For kaempferol 'Polynesian Sunset', 'Fresco', 'Numéro Un', 'Interview' and 'Hawaii' were positive parents, 'Konigin der Rosen', 'Ann Cocker' and 'Sonia' negative ones.

As regards quercetin, 'Numéro Un' was a positive parent, while 'Sonia' and 'Konigin der Rosen' were negative ones.

DISCUSSIONS AND CONCLUSIONS

Our results showed that with regard to the flavonoids: pelargonidin, cyanidin, kaempferol and quercetin, mainly additive genetic variation was present in 18 selected Hybrid Tea-rose varieties. Although these varieties are a small sample, there is no reason to assume that in other Hybrid Tea-roses the same pigments are inherited in a different way. Consequently, a straightforward breeding strategy for pigment content and hence for flower colour can be followed. This means that breeding with F1's containing less cyanidin and more pelargonidin than their parents, can positively contribute to our breeding aim, i.e. genotypes with pelargonidin as the only red pigment. However, with regard to the quantitative inheritance of these anthocyanidins in a crop that, moreover, is tetraploid the realization of such genotypes may takes several generations of breeding.

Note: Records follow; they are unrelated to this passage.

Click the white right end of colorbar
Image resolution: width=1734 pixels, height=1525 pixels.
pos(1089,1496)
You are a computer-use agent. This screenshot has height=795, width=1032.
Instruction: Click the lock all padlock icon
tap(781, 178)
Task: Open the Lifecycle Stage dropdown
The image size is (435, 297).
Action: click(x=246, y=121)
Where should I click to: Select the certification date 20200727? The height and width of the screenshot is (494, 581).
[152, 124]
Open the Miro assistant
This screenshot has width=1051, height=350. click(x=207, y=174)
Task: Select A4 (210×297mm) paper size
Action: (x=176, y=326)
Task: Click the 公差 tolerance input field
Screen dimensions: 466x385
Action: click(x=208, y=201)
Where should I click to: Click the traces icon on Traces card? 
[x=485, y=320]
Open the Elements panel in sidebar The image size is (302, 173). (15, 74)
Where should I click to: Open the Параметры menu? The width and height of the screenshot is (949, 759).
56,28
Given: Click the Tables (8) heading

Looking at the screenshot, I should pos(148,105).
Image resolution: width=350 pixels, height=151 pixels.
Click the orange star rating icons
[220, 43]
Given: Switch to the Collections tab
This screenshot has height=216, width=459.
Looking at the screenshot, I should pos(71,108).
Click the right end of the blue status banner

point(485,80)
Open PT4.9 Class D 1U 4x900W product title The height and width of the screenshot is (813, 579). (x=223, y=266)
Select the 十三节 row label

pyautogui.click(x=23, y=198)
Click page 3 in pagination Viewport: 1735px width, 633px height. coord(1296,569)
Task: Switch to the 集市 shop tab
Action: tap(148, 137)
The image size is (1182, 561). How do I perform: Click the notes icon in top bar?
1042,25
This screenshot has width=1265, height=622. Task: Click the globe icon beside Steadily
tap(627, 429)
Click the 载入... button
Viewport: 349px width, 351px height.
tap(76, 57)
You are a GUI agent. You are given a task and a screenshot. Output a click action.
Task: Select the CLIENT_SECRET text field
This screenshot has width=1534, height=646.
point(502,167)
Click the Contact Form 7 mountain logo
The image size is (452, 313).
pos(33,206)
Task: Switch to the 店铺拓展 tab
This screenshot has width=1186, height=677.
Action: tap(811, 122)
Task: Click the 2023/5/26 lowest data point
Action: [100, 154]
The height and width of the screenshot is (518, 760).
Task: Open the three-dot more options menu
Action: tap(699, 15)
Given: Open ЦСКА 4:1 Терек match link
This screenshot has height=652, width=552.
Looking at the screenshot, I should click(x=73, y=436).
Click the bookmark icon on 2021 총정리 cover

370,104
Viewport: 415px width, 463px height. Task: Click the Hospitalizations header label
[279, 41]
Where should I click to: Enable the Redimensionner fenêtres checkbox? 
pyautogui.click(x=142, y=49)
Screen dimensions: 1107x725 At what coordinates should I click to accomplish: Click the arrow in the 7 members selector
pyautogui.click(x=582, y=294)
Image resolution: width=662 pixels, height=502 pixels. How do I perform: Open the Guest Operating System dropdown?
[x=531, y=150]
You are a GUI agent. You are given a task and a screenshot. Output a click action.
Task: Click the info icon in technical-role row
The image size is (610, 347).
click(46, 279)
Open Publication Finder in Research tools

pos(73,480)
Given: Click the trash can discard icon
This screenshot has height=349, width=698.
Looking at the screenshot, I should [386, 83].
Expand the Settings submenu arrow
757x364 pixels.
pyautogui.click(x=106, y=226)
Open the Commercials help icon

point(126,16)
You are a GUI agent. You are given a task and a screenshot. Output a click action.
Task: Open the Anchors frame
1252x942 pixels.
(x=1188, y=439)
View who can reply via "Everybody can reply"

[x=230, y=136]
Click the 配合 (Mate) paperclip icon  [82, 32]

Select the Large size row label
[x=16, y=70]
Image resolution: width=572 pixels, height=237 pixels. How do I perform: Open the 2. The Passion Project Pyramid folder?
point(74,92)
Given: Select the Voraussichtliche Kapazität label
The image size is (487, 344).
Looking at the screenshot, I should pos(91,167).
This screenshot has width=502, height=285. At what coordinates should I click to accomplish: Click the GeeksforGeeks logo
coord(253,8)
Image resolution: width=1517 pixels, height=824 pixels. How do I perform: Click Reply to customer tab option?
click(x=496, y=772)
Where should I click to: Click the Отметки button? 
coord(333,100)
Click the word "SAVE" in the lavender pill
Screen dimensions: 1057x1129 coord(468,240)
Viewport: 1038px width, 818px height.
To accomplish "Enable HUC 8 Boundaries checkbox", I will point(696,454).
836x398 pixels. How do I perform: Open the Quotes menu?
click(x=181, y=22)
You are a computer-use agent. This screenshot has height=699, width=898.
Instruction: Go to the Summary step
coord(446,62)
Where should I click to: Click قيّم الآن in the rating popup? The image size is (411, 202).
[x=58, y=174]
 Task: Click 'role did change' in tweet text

It is worth mentioning that the combining ability analyses of variance of the pigments, which were made without the populations arisen from selling, gave no other results than when the selfings were included. This indicates that, with regard to the inheritance of the flavonoids, the varieties behaved similarly in self breeding and in crossbreeding.